‘Silver Linings’ of the Stock Market Selloff

‘Silver Linings’ of the Stock Market Selloff

The stock market tumble that began in earnest on February 24, 2020 has been one of the most vicious selloffs in the modern era. The S&P 500 stock index fell some 28.2% from February 21 through March 18 – less than one month!

While the shaky market naturally causes concern, we continue to encourage investors to not react rashly. Knee-jerk reactions are not a long-term investment strategy. We feel most investors are better suited to remain calm, using this episode as an opportunity to visit their personal investment objectives, tolerance for financial risk, and time horizon. As always, our team is here to help in that regard.

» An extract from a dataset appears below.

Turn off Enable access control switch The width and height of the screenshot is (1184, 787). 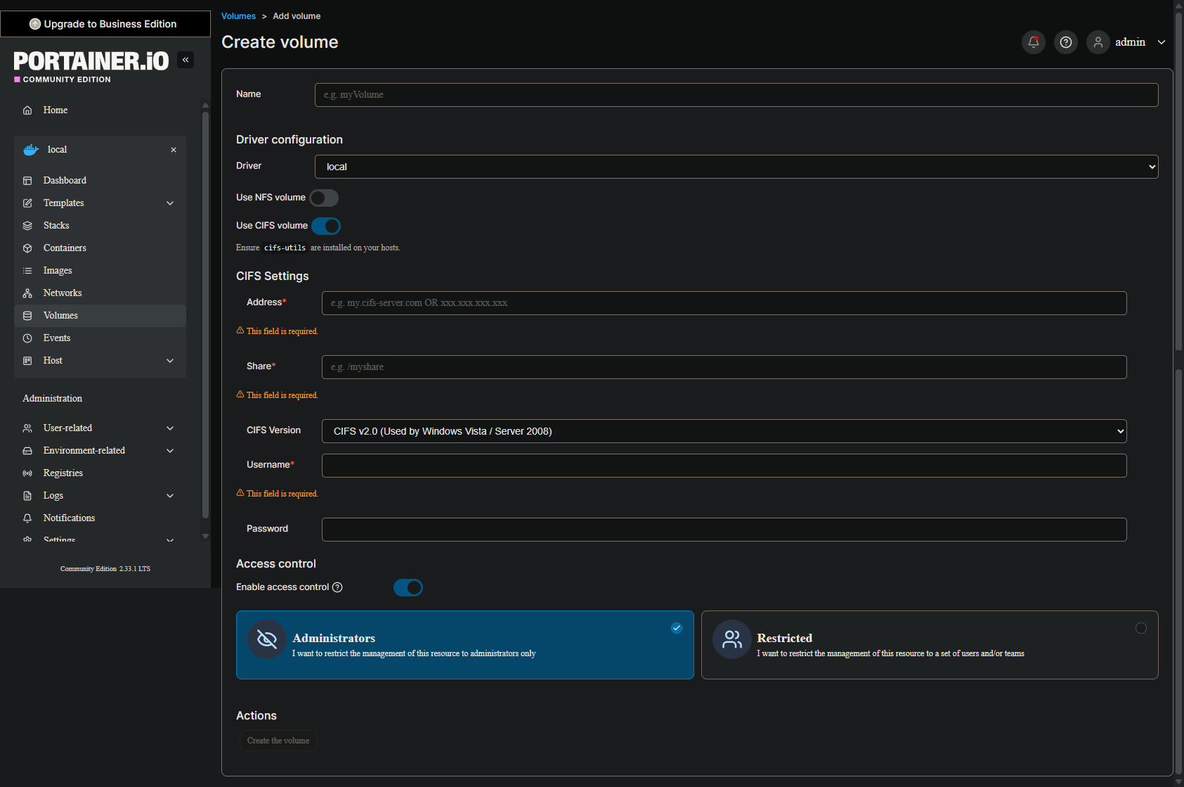tap(408, 587)
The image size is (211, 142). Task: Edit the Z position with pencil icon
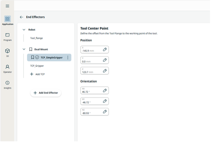(x=105, y=71)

As our team’s long-term outlook is optimistic, are there any “silver linings” to this foul stock market? Could it present some financial planning opportunities?

Roth IRA Conversions

One potential benefit of this month’s lower stock market is that doing a Roth IRA conversion might be more attractive. A conversion from a traditional IRA to a Roth IRA is a strategy whereby an account owner chooses to pay Uncle Sam now on a previously untaxed traditional IRA balance, which allows the money to flow into a Roth IRA for future tax-free withdrawals. As a traditional IRA’s value declines, it can be converted to a Roth IRA with less tax owed, all else being equal.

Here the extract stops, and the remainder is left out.